Is Automation Becoming 'Just Another Software App'?

LAS VEGAS: Multiple channels and delivery paths, mature IT technology, ownership consolidation and economic pressures are redefining master control. Traditional models won't go away yet—many experienced operators are sticking with the tried and true—yet costs and workflow complexity are driving automation innovation.

Outsourcing, a ho hum practice in Europe and elsewhere, may be master control's next techno-leap. Bill Tillson, president and COO of Encompass Digital Media, and the interview-shy big-three television network his company hosts, clearly think so.

Young Broadcasting recently installed Crispin’s Digital Transfer Agent at KELO in Sioux Falls, S.D. "We're evolving into IT-based playout from a [third party] service provider," he said. "Ultimately, all the broadcast groups—ones that own 10 to 25-plus stations and a combination of affiliations—will go to the centralcast model, the economics of operating just one facility are very overpowering and compelling economics are very important."

Will local station master control go dark?
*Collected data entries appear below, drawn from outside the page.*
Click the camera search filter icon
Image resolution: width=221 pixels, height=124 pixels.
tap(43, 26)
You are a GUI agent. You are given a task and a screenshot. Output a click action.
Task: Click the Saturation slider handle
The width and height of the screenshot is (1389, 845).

Tillson thinks so. "Our 'sweet spot' market is the facility-less station; we switch in and out of local news and that's virtually their only technical presence locally. We monitor everything all the way to the transmitter 24/7, so it's very cost-effective in terms of being able to shut-down that master control operation."

Encompass services some 500 networks from fiber- and satellite-interconnected teleports in London, Singapore and around the United States. The majority of channel launches Encompass has handled over the past 18 months run on IT-based platforms from Snell (ICE) and a handful of other trusted vendors. "Automation is becoming just another software application within an end-to-end IT solution ...the die is cast—all playout going forward will use that model," Tillson forecasts.


Joe Addalia, director of technology for Hearst Television is also an IT advocate. While eschewing automation directly on the video server, he strongly favors data virtualization. "Look at a server rack—I call them pizza boxes—you could shrink them down 10 to 1. Automation vendors need to take a hard look at virtualization, at using common, standardized IT tools and commodity hardware."

With more than 64 channels playing-out across 29 stations, Addalia is focused on connecting the dots between his group's Harris ADC automation and centralized traffic operation. BXF capabilities are key, "The single thing that makes master control run is the log. "We're very good at maintaining solid ones, but we'll never get ahead of changes; it's part of the business. We're looking at shifting the ability to make changes upstream, into the hands of traffic, or even a salesperson... we're going to create that enablement."

The backside of automation is equally important to Addalia. "Preserve the integrity of the as-run, the more we stay on automation, the more it performs day-to-day switching, breakaways and cut-ins, the more solid that as-run becomes and the less work has to be done after it leaves master control," he said. "The Holy Grail is real-time reconciliation, to know exactly what happened on-air when it happens. So if a spot gets blown-out for breaking news, it's immediately reported back to traffic and a 'next available' make-good is scheduled; that's good customer service!"

Bill Tillson, CEO , Encompass Digital Media Hearst is testing the centralcasting waters in the Midwest. "It's doing just fine, but there's a lot to consider trying to develop what works best for us," says Addalia, a centralcast pioneer and supporter of the remotely controlled automation model. But fiber costs, which he's seen increase, are an issue: "It's very expensive if you want higher reliability; we're back to prices of 15 years ago." That's a PowerPoint plus for operators like Encompass who lease fiber at wholesale and provision it themselves.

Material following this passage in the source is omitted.